● TASK TO COMPLETE:
If a line in the records below holds the word "menu", copy it.

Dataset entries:
------------------------------------

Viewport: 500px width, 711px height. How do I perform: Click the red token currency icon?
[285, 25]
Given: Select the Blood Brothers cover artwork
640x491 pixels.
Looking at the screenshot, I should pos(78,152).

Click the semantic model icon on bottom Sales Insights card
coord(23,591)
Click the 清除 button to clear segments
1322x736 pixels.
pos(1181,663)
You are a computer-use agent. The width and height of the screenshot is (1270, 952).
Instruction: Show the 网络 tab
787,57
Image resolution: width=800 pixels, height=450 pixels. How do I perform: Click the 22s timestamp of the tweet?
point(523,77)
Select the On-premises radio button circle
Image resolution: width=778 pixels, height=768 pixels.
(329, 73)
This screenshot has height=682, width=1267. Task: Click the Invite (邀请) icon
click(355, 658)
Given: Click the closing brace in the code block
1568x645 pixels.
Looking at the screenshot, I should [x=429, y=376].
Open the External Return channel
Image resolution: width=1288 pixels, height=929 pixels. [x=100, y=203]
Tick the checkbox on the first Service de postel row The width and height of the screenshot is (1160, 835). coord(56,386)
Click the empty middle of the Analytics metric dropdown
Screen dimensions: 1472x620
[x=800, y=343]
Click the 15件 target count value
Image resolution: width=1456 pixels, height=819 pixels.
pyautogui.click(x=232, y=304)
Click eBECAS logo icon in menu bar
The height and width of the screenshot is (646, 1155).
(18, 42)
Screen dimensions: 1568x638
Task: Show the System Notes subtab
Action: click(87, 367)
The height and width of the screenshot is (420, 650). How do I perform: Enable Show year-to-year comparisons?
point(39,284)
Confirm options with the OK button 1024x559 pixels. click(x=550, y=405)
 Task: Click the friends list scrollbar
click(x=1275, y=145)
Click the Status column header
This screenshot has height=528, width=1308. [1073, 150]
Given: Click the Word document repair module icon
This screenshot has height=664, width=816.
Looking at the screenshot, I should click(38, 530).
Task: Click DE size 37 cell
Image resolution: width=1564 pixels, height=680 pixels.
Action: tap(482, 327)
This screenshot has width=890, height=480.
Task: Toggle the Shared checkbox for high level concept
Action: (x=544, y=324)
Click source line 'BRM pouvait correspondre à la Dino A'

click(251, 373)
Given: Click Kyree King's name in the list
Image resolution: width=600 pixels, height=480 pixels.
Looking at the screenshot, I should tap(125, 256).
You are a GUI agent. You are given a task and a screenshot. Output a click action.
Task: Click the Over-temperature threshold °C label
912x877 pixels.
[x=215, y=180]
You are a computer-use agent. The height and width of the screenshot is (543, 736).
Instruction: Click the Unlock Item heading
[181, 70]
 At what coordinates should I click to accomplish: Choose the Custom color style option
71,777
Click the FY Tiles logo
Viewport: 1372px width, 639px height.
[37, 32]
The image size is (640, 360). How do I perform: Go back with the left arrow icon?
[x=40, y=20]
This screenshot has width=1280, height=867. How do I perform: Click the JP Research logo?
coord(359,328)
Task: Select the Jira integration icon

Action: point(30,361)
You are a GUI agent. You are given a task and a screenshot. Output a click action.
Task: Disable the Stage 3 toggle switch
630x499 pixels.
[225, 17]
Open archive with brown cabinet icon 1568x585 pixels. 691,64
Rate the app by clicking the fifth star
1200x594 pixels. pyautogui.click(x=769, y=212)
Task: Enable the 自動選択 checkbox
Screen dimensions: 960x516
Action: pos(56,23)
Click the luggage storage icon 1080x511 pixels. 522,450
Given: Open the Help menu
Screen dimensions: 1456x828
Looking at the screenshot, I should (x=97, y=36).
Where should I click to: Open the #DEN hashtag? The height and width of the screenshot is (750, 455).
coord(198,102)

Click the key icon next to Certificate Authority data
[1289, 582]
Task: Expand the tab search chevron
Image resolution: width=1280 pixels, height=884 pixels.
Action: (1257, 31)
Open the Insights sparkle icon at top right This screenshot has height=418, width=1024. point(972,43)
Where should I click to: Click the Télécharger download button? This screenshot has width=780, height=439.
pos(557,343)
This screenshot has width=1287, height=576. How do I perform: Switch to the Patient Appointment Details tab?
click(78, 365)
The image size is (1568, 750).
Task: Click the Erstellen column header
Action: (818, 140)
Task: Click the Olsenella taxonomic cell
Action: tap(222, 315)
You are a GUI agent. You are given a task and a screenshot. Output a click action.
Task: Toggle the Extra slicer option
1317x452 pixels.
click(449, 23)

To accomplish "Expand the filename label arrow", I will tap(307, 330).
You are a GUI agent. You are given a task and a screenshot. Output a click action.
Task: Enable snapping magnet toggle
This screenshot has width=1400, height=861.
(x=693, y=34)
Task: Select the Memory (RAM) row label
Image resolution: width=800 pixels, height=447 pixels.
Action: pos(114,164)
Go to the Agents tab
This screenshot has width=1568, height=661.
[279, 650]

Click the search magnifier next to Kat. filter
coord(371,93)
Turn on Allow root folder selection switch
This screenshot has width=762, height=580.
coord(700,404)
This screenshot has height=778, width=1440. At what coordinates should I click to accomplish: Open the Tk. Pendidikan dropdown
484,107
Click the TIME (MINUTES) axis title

------------------------------------

● SOLUTION FOR THIS EXERCISE:
Click eBECAS logo icon in menu bar
Given: Open the Help menu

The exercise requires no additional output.